Para fins didáticos, retomemos a definição de infração administrativa acima

construída: comportamento – voluntário – previsto como infração à lei (tipo objetivo); que

requer dolo ou culpa (tipo subjetivo); cuja ilicitude não é afastada por norma jurídica

(antijuridicidade); e cuja consequência é uma sanção retributiva administrativa59.

Ingressemos, pois, no estudo do conteúdo e da aplicação de cada um dos critérios

que compõem esta definição.

2.2. Fato típico

2.2.1. Comportamento

Já esclarecemos que, ao adotar as sobreditas definições de ilícito jurídico e infração

administrativa, expiramo-nos na teoria finalista da ação de Welzel, ainda que com uma

alteração (a alocação da culpabilidade como elemento da sanção, e não da infração)60. Daí

porque definimos comportamento como ação ou omissão voluntária dirigida a um fim.

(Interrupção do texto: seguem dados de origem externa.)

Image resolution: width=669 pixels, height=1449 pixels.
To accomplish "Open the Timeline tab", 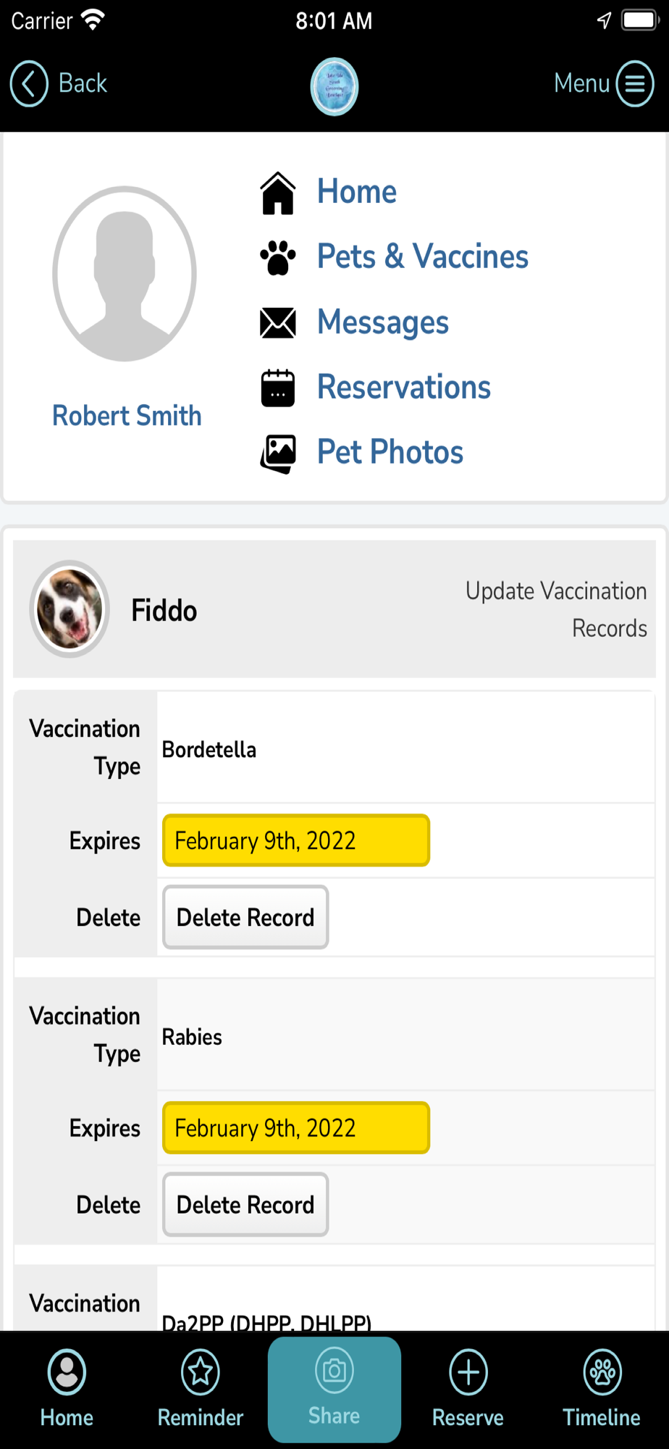I will [602, 1388].
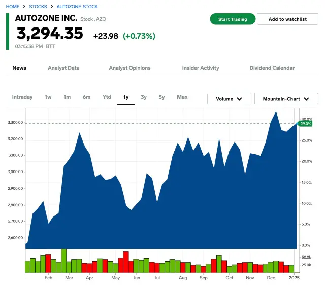
Task: Open the Dividend Calendar tab
Action: [272, 68]
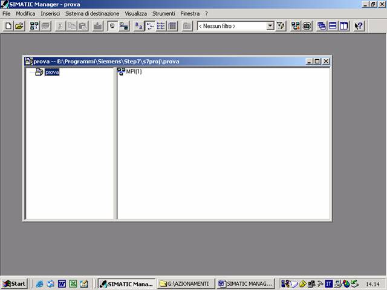Screen dimensions: 387x290
Task: Click the filter funnel icon
Action: [x=281, y=26]
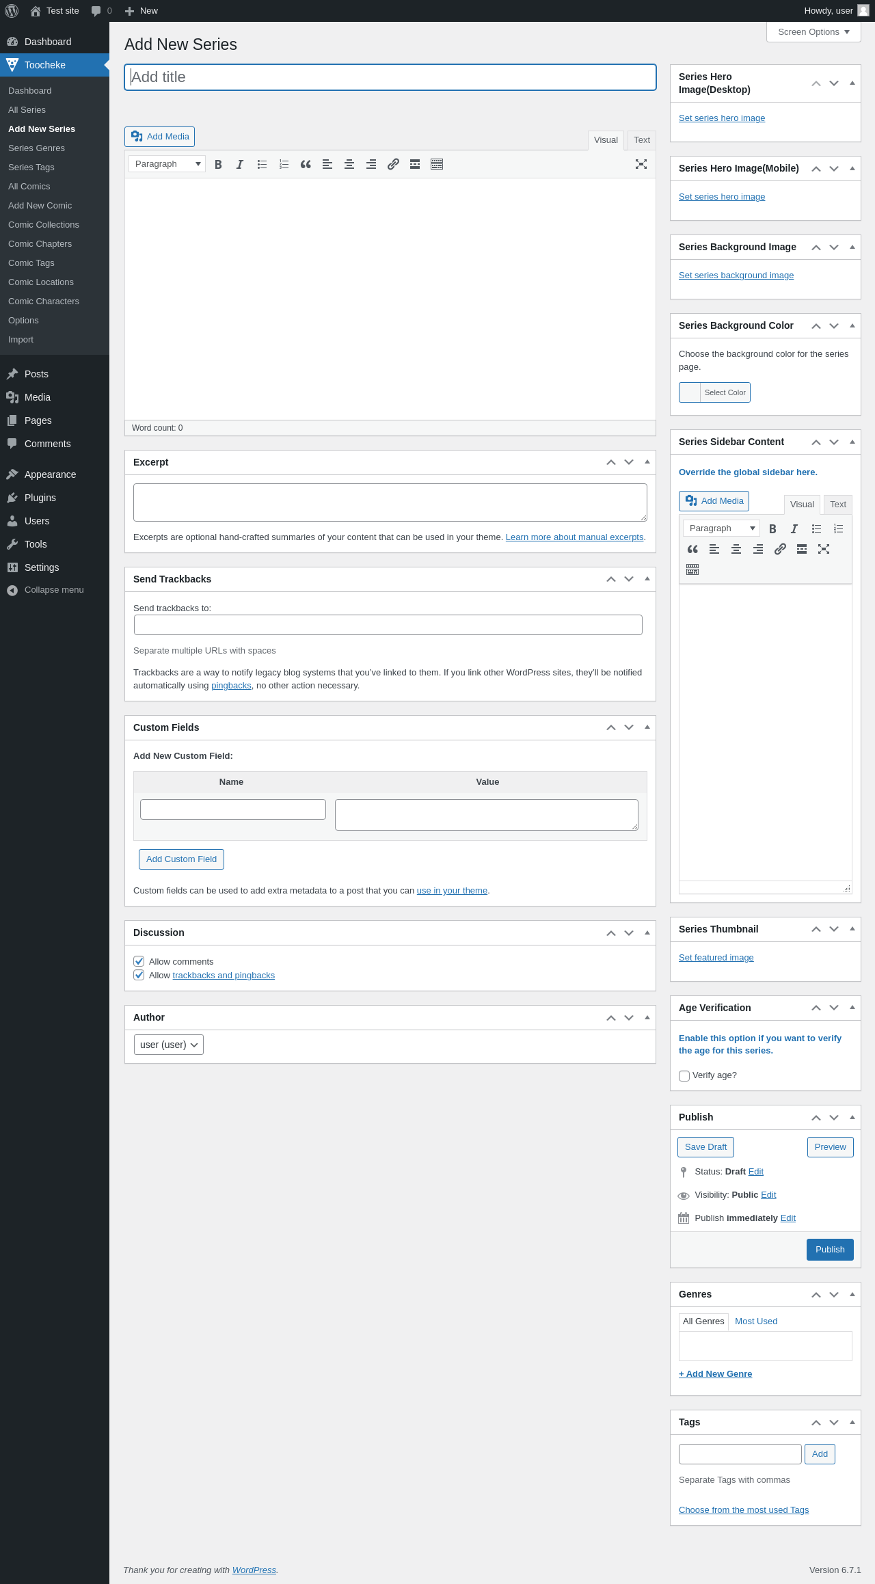The height and width of the screenshot is (1584, 875).
Task: Click Set series background image link
Action: [x=736, y=276]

Vê-se, portanto, que o primeiro elemento do comportamento – ao menos aquele que

importa ao ilícito jurídico – é “um ato de vontade dirigido a um fim”61, que não

necessariamente é o resultado delituoso (nos ilícitos culposos). Daí porque assinalamos que a

conduta pressupõe a voluntariedade, eis que esta é, em rigor, um elemento daquela62.

59 Reitera-se que, acaso se pretenda definir este ilícito como hipótese da norma jurídica sancionatória, basta

assinalar que o administrativo é um fato jurídico consistente em um comportamento – voluntário – previsto como infração à lei (tipo objetivo); que requer dolo ou culpa (tipo subjetivo); cuja ilicitude não é afastada por norma jurídica (antijuridicidade); e cuja consequência é uma sanção retributiva administrativa.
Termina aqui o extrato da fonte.